Count the lines below that contain the string "will", treating uppercase and lowercase as different. Reply with the number alone.

* * * * * * *

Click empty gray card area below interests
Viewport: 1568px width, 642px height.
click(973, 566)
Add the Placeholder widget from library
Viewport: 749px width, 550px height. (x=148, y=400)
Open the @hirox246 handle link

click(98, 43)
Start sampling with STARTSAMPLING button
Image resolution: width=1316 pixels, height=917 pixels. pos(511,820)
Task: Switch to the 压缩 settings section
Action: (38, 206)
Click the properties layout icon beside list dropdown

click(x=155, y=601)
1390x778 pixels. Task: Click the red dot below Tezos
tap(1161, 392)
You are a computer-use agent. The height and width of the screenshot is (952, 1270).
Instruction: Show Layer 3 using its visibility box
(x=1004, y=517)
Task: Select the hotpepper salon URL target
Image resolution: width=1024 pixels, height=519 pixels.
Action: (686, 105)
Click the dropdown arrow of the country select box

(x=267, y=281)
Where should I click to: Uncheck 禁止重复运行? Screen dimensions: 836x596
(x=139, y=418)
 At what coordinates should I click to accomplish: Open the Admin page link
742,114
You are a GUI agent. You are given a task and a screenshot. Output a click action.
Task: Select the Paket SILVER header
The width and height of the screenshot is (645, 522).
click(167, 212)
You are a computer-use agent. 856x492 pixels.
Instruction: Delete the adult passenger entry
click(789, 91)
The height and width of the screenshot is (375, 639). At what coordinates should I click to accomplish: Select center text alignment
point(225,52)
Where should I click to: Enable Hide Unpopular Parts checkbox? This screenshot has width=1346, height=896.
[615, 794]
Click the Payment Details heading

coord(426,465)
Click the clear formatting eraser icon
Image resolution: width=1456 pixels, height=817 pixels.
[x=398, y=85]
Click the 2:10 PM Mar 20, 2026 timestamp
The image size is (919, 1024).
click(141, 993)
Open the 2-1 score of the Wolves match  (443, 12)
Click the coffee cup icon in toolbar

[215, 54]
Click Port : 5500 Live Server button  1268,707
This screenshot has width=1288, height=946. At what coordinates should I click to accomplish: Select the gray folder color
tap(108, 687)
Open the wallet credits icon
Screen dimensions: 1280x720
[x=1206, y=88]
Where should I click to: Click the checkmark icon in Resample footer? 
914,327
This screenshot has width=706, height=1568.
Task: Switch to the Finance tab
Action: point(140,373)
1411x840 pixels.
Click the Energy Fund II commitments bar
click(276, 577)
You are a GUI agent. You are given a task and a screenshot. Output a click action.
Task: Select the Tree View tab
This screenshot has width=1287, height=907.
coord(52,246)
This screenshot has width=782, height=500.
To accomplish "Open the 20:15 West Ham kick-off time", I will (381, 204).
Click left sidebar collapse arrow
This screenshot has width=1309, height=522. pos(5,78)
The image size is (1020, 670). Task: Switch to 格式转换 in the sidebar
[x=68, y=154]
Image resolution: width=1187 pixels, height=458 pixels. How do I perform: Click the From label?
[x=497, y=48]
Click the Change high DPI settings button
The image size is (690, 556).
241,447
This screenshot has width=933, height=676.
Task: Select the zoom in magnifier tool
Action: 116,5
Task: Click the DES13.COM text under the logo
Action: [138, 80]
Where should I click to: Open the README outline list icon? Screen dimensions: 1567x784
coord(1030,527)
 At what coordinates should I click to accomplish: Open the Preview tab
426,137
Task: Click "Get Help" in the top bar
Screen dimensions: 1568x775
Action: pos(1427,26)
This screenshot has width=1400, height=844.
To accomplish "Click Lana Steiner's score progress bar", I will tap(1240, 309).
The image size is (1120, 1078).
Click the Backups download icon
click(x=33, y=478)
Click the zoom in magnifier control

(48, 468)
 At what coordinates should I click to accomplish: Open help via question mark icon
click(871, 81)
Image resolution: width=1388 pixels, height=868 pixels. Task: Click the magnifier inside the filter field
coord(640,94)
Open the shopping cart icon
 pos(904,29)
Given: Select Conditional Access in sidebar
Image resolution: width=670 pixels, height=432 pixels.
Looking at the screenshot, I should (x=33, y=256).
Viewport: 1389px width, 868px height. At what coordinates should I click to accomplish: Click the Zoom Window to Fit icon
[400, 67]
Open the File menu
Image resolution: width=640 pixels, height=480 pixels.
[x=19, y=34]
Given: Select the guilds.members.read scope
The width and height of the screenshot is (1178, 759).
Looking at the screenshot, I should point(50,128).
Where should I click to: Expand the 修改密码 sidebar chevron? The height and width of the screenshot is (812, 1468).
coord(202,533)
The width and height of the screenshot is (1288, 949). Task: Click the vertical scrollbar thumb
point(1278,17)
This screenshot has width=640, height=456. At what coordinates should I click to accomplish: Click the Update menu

* * * * * * *

Output: 2